Lampong (Ilongot) When first seen, it is one-eyed white deer then becomes two feet tall later. It wears a tall, black, two-peaked cap. It is bright-eyed and long-bearded. It lives in the forest shepherding wild beasts, risking its life to save them. It beckons men who shoot at these beasts. If someone tries to shoot at it, the first five tries will be without success, giving it time to escape, at least. But when it does get hit, it turns into a Duende, which by then will give it powers to inflict vengeance. Once a hunter was out one night hunting with his bright light in the forest as he came across Two brilliant eyes that showed up and he shot between them but when he search for the animal believe to be a deer Nothing was found. Few minutes he saw the bright eyes again so he shot again and again but never hit the animal until the the sixth time he glimpsed the light fur of a white deer Then immediately it changed form and the hunter saw standing there, a little (duwende -> is a goblins, elves or dwarfs) about two feet high. It had on only a tall two-peaked black cup and a long white beard reaching to the knees. Its eyes were very brilliant. It stood there beckoning to the hunter but just then the rest of the hunting party walk up and saw the duwende.So frightened they ran scream and cried out: “It is the Lampong,” and ran away.
Calanget (Ifugao), Caranget (Gaddang), Carango (Ibanag)
Diminutive beings, the Calanget dwell in the ground – in a mound in woods and fields. The Calanget responds to the call of Shamans by making a whistling sound. The Ethnic Muggle Tribes regard the Calanget as the “true owner of the land”. It is a very bad idea to dig up its mound or dwelling for it will inflict harm on any that does. And it can do much harm.

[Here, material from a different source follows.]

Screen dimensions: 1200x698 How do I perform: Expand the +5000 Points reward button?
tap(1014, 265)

Minokawa that lives in outer space which can devour the sun and the moon, and would try to do the same with the earth. Before time began, very long ago, a great bird called Minokawa swallowed the moon. Seized with fear, all the people began to scream and made great noises. Then the bird peeped down to see what the matter was, and opened his mouth. But as soon as he opened his mouth, the moon sprang out and ran away.

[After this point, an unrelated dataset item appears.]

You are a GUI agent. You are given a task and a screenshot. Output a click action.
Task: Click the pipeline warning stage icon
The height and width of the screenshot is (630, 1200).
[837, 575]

The Minokawa-bird is as large as the Island of Negros or Bohol. It has a beak of steel, and his claws too are of steel. His eyes are mirrors, and each single feather is a sharp sword. He lives outside the sky, at the eastern horizon, ready to seize the moon and after the unsuccessful attempt of swallowing the satellite, it journeys and haunts again lurking under the earth.
The moon makes eight holes in the eastern horizon to come out of, and eight holes in the western horizon to go into, because every day the big bird tries to catch her, and she is afraid. The exact moment he tries to swallow her is just when she is about to come in through one of the holes in the east to shine on us again. If the Minokawa should swallow the moon, and the sun too, he would then come down to earth and gulp down men also. But when the moon is in the belly of the big bird, and the sky is dark, then all the Bagobo people will scream and cry, and beat gongs, because they fear they will all be eaten. Soon this racket makes the Minokawa-bird look down and “open his mouth to hear the sound.” Then the moon jumps out of the bird’s mouth and runs away.